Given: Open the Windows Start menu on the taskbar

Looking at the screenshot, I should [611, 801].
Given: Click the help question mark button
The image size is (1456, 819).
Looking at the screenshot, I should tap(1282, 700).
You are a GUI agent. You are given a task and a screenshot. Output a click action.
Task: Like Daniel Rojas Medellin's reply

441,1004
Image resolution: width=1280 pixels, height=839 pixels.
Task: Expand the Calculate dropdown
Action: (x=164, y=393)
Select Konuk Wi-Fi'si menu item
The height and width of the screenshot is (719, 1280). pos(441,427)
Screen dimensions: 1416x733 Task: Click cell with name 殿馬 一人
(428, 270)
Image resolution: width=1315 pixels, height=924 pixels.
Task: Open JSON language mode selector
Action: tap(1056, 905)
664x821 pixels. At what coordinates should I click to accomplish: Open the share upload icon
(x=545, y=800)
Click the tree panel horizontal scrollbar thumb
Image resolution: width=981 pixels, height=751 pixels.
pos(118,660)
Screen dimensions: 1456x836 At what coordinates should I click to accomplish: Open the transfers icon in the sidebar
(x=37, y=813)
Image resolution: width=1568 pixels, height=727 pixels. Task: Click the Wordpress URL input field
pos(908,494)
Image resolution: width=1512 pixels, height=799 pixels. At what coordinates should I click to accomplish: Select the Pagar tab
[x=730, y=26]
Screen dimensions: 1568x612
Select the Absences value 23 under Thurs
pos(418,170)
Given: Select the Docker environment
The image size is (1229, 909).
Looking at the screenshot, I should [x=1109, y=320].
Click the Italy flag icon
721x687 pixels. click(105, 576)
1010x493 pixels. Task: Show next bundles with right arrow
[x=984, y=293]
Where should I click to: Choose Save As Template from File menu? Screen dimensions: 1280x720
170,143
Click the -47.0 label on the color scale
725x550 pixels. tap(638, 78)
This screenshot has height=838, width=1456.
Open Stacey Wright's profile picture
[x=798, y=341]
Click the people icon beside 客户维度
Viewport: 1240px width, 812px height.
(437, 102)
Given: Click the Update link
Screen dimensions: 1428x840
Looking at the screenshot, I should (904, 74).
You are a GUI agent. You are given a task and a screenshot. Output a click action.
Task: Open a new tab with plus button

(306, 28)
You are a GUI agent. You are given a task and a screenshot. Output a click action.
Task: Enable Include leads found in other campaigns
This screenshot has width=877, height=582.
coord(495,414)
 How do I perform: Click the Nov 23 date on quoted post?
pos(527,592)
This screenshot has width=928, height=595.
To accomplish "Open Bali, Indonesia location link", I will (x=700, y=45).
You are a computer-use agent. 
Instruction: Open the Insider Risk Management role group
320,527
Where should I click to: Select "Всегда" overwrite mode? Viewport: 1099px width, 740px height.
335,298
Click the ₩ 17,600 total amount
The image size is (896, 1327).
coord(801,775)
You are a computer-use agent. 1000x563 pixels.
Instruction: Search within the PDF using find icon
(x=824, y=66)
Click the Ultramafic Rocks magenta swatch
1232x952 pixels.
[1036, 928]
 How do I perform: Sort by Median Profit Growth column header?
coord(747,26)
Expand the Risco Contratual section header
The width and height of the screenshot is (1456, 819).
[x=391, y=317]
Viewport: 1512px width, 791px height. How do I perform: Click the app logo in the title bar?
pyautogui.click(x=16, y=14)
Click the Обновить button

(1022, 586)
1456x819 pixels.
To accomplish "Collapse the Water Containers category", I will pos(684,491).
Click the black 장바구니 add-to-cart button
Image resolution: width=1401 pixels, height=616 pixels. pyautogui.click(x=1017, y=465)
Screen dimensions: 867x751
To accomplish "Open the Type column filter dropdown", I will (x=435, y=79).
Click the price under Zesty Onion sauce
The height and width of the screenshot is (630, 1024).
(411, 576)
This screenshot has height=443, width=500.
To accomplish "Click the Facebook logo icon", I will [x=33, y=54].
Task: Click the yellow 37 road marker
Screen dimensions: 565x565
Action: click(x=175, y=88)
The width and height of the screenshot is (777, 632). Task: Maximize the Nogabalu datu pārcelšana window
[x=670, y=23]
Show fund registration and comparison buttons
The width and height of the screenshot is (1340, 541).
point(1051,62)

· · · · ·

> Exercise directions
Render the data above as a numbered list, from its first line through the line containing "Looking at the screenshot, I should tap(1282, 700).", both included. Omit blank lines.

> Answer
1. Given: Open the Windows Start menu on the taskbar
2. Looking at the screenshot, I should [611, 801].
3. Given: Click the help question mark button
4. The image size is (1456, 819).
5. Looking at the screenshot, I should tap(1282, 700).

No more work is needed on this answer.